Gunmen attack Indonesian police, kill 3, after raid

Indonesia, September 22: More than a dozen gunmen on motorcyles attacked a police station in western Indonesia on Wednesday, killing three officers, in an apparent revenge attack after police raided a nearby Islamic militant group.

The gunmen were believed to have links to a militant group that ran a training camp in Aceh, in northern Sumatra island, and that had planned to stage a coup against President Susilo Bambang Yudhoyono, a police spokesman said.

The police station was 2 km (one mile) from where police at the weekend captured and killed several members of the group, which was also linked to armed bank robberies in the region that were aimed at raising funds for attacks.

“I think they are from the same group that robbed the CIMB bank, which is linked with the group that had trained in Aceh,” police spokesman Iskandar Hasan said, adding that the attackers shot the officers in charge and left one alive.

“They wanted to convey a message about their existence,” he said.

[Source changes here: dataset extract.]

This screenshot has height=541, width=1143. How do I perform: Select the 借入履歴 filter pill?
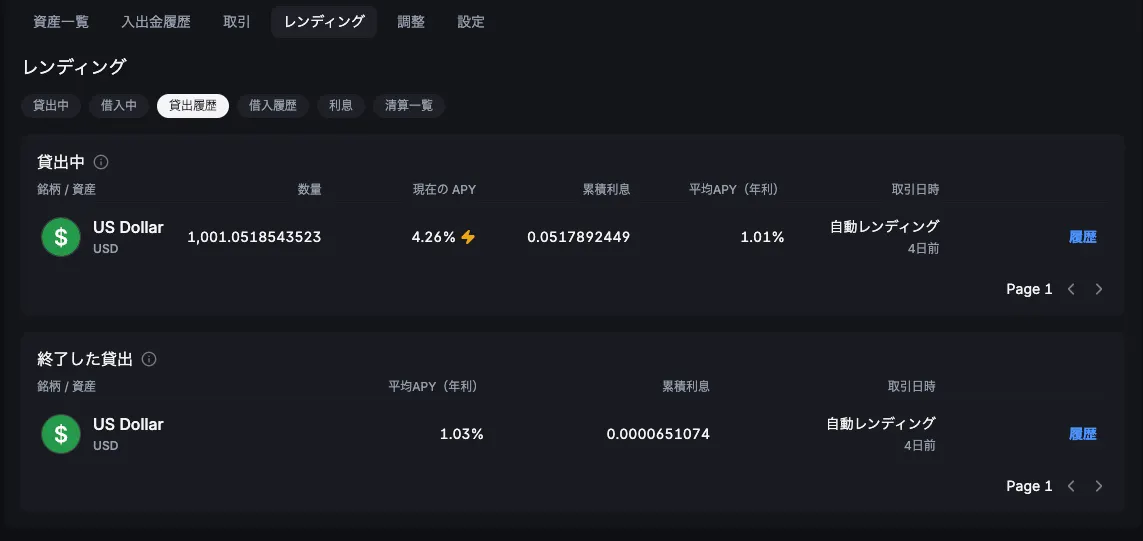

The al Qaeda-linked Southeast Asian Islamic militant group Jemaah Islamiah and its offshoots have pulled off several bomb attacks in Indonesia over nearly a decade.

Several leaders and main bomb-makers have been killed or imprisoned, while Indonesia’s anti-terror unit has captured hundreds of militants, reducing their effectiveness.

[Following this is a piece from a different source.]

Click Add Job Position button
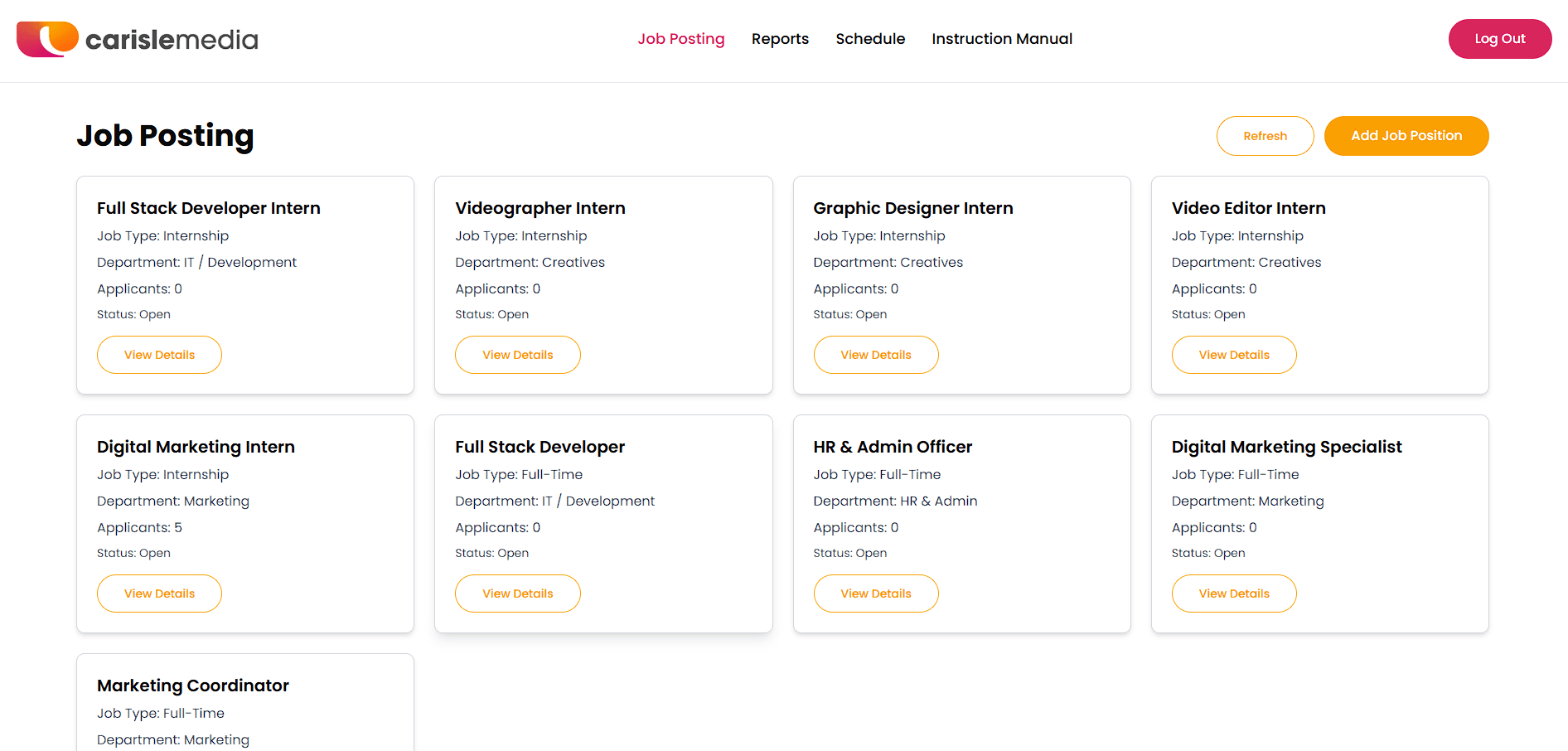Screen dimensions: 1568x751 (1406, 136)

But security officials suspect various groups are forging closer links and adopting new strategies.

Police have said militants may be switching tactics from bombing Westerners — such as in nightclubs in Bali in 2002 and hotels in Jakarta last year — to attacks on state targets and institutions such as the president and the police.

Indonesia’s poor gun control and corruption are allowing jihadist networks access to arms that may be used in attacks or bank robberies to help fund militancy, an international think-tank said this month.]